I am going to provide a hypothetical (but commonly encountered) scenario to enunciate this point.
Say a veteran has an extensive history (going back about 15 years) of encountering MANY mental health providers (many doctoral-level) in the VA system and NONE of them have ever diagnosed PTSD or a trauma- or stressor-related disorder. Instead, they diagnose disorders like major depressive disorder, 'anxiety' (not a disorder, I know), substance abuse. Then veteran has an extensive, thorough psychological assessment/ workup (say, by an intern or a provider who knows what they're doing) utilizing such things as structured interview (CAPS-5 or SCID-5), objective psychological testing (MMPI-2-RF, or PAI, or MCMI), extensive interviewing around Criterion A, actually attempting to examine the 'association' (if present) between the putative stressors and current symptoms, examining co-morbid conditions and their association with current symptoms, etc., etc. Takes several sessions, several reports/notes, and a good deal of time and effort. They fail to uphold a diagnosis of PTSD and, instead, rule it out.

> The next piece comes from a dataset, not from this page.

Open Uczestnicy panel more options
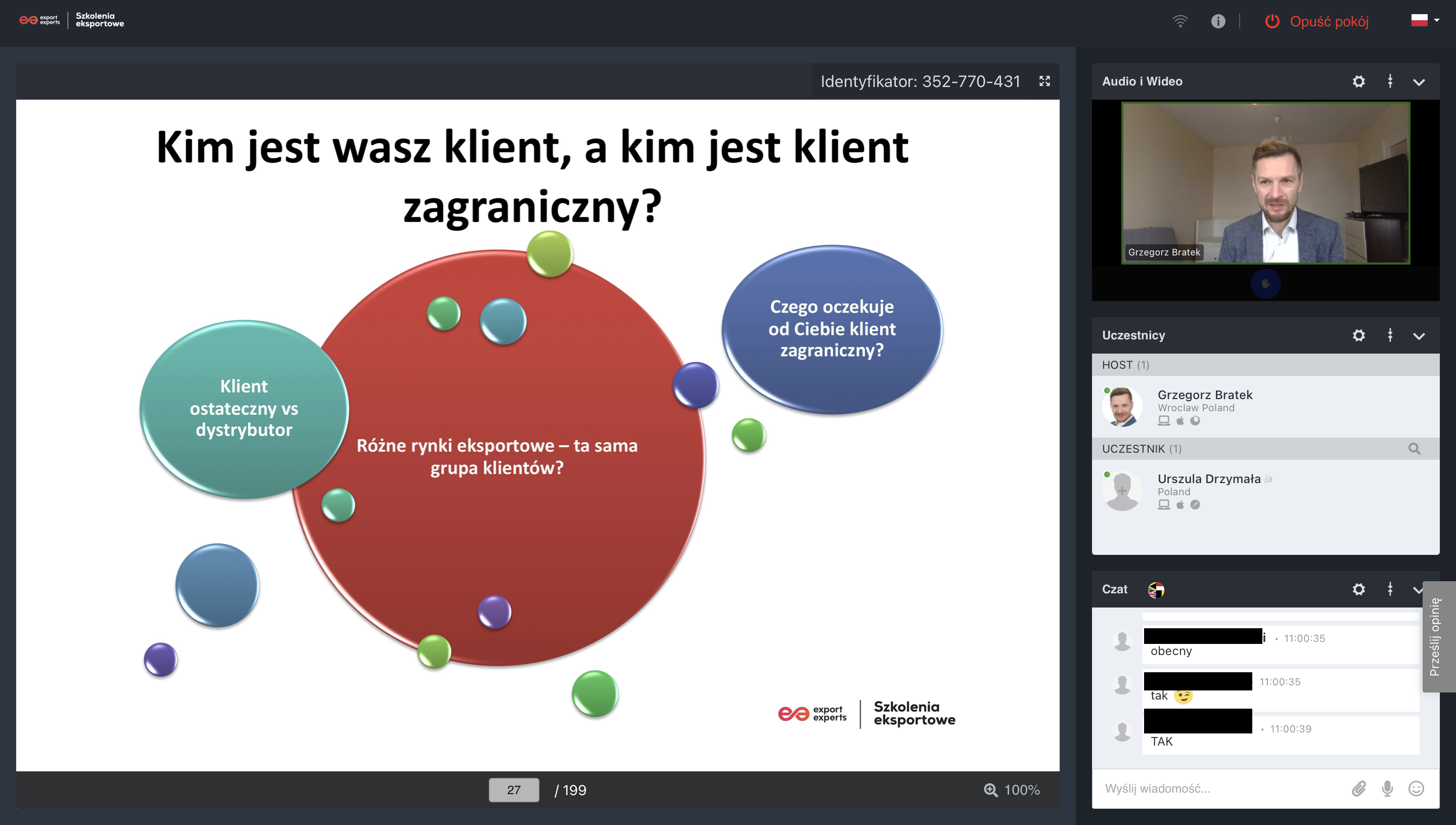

Veteran turns around and complains, 'fires' the clinician who ruled out PTSD and another therapist in the same service enters a consult for assessment/treatment for 'therapy.' Then a therapist slaps a PTSD diagnosis (first one for that patient, ever) on the chart (with absolutely NO justification whatsoever...not even a PCL-5...literally just the four letters 'P' 'T' 'S' and 'D' all capitalized and in order. That's the justification for the diagnosis. As a result of that 'diagnosis,' a consult is entered for the PCT (specialty clinic) for treatment of PTSD.
Let's assume that we may be dealing with a (not uncommon) scenario that a patient with non-PTSD psychopathology (substance abuse, personality dysfunction, depression/anxiety/neurosis) has actual psychopathology that needs to be honestly and accurately worked up and treated psychotherapeutically, but said type of patient may be seeking 'an answer' to the question 'WHY?' as in 'why do I get angry and mean and aggressive with people.' Obviously fishing for the collusive lying response from a clinician ('because of your PTSD.'). Parenthetically, if I never heard the phrase 'I had a PTSD episode' as a referent for an episode of emotion dysregulation and inappropriate/aggressive outburst again...that'd be awesome.